L. D. : Oui, la romanticisation est encore fréquente, et c’est un travers spécifique aux violences conjugales – ces « crimes passionnels » ou ces « drames de la séparation ». Parfois, on rapporte aussi des détails privés. Le meurtre de Géraldine Sohier 1, dont je parle dans mon livre, a été « illustré » dans un journal par la photo de mariage du couple. On peut relever aussi une certaine empathie pour le meurtrier, comme on a pu le voir dans l’affaire Cantat. On peut encore lire des phrases du genre « Il a été poussé à bout »...

Le scandale de ces crimes, c’est que dans bien des cas, ils pourraient être évités. C’est pourquoi on peut parfois les requalifier en crime d’État ?
L. D. : L’État se révèle incapable de protéger la vie de ces femmes et s’inscrit dans un climat de banalisation des violences sexistes et sexuelles qui, parfois, n’impose pas assez de barrières aux hommes. En France, nombreuses sont les victimes qui tentent de porter plainte, mais que l’on décourage, ou encore que l’on ne prend pas au sérieux. L’exemple de Razia Askari à Besançon est édifiant. Elle dépose six plaintes pour finalement s’entendre dire que « Monsieur veut juste voir ses enfants »... Il finira par la tuer de dix-neuf coups de couteau.2 On peut se demander, légitimement, à quel moment la parole de ces femmes est entendue, crue et suivie d’application.

Lire aussi l Loi « Stop féminicide » adoptée en Belgique : « inscrire le féminicide dans le code pénal français validerait la parole des victimes »
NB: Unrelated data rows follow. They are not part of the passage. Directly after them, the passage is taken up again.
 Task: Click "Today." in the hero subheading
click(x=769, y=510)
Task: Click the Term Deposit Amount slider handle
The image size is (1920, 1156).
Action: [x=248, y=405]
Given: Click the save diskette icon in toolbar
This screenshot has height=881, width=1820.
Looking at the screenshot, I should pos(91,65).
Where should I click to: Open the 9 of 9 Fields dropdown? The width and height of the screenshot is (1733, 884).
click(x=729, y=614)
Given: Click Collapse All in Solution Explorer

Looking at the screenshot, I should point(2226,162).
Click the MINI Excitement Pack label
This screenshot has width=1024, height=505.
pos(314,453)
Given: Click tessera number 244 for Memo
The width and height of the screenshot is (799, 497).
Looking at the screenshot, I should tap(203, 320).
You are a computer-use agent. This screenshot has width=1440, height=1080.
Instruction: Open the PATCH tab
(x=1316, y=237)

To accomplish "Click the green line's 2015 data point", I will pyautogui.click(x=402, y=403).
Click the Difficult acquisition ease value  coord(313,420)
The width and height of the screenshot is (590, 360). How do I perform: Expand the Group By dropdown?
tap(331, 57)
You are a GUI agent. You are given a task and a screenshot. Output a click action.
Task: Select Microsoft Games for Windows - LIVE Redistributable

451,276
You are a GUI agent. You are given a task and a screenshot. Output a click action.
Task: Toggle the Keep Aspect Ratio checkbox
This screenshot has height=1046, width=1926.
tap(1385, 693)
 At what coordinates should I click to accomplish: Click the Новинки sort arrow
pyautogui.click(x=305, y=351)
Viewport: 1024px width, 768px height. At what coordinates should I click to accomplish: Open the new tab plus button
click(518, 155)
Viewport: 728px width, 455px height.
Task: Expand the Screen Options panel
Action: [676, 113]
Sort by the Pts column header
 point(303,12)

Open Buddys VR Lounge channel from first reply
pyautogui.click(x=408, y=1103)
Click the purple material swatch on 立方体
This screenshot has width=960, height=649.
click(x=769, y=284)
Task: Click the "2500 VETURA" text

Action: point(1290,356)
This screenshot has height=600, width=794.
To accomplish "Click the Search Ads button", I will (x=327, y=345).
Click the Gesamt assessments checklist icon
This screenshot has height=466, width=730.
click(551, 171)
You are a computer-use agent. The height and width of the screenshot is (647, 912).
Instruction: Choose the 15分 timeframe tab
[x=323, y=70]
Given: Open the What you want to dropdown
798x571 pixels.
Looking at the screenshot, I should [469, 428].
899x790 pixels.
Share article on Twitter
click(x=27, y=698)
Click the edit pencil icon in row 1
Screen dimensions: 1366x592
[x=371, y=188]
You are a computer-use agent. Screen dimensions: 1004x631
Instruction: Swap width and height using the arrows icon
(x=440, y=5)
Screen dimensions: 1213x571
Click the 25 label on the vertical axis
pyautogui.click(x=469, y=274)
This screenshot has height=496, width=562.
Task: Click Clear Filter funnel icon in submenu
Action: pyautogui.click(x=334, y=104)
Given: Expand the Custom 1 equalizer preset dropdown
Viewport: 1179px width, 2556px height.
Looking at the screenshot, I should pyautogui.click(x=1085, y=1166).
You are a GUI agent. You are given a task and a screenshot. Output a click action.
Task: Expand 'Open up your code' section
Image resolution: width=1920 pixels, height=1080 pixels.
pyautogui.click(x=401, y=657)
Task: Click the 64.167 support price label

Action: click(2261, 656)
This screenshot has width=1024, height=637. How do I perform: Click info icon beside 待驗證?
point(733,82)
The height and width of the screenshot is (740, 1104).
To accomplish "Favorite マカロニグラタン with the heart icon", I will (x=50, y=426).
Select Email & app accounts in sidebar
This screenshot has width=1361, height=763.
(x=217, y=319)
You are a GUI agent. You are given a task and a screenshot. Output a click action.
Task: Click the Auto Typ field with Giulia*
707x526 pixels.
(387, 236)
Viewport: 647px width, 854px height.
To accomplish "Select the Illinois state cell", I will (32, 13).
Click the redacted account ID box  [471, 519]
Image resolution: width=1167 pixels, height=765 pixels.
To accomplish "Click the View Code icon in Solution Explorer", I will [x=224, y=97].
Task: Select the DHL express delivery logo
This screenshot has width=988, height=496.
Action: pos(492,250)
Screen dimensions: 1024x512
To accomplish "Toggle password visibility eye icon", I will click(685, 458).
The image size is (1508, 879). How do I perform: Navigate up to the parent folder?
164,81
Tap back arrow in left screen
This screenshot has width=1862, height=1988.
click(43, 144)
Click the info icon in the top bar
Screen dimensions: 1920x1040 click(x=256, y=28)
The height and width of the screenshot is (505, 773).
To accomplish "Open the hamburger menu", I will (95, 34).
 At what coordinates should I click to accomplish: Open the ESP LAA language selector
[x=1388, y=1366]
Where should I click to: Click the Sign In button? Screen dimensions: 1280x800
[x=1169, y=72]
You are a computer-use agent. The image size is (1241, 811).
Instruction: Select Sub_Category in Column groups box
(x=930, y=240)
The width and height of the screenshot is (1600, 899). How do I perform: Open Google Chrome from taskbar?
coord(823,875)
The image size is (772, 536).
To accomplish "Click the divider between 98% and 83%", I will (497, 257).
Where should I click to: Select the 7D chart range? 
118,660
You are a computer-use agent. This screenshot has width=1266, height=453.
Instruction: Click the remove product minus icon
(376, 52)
  1. Géraldine Sohier, 49 ans, a été tuée en 2016 au fusil de chasse par son mari, qui s’est ensuite suicidé, dans la bibliothèque de Villers-Allerand (Marne) qu’elle tenait parmi ses activités associatives, notamment au service des enfants de la commune. C’est leur fille de 9 ans, présente sur les lieux, qui est allée chercher de l’aide auprès d’une voisine (source : L’Union, 13 octobre 2016). []
  2. Rashid Askari a été condamné en appel en 2022 à trente ans de réclusion criminelle avec vingt ans de sûreté pour l’assassinat de son épouse, Razia Askari, 34 ans et mère de leurs deux enfants, qu’il a poignardée en pleine rue à Besançon (Doubs) en 2018.[]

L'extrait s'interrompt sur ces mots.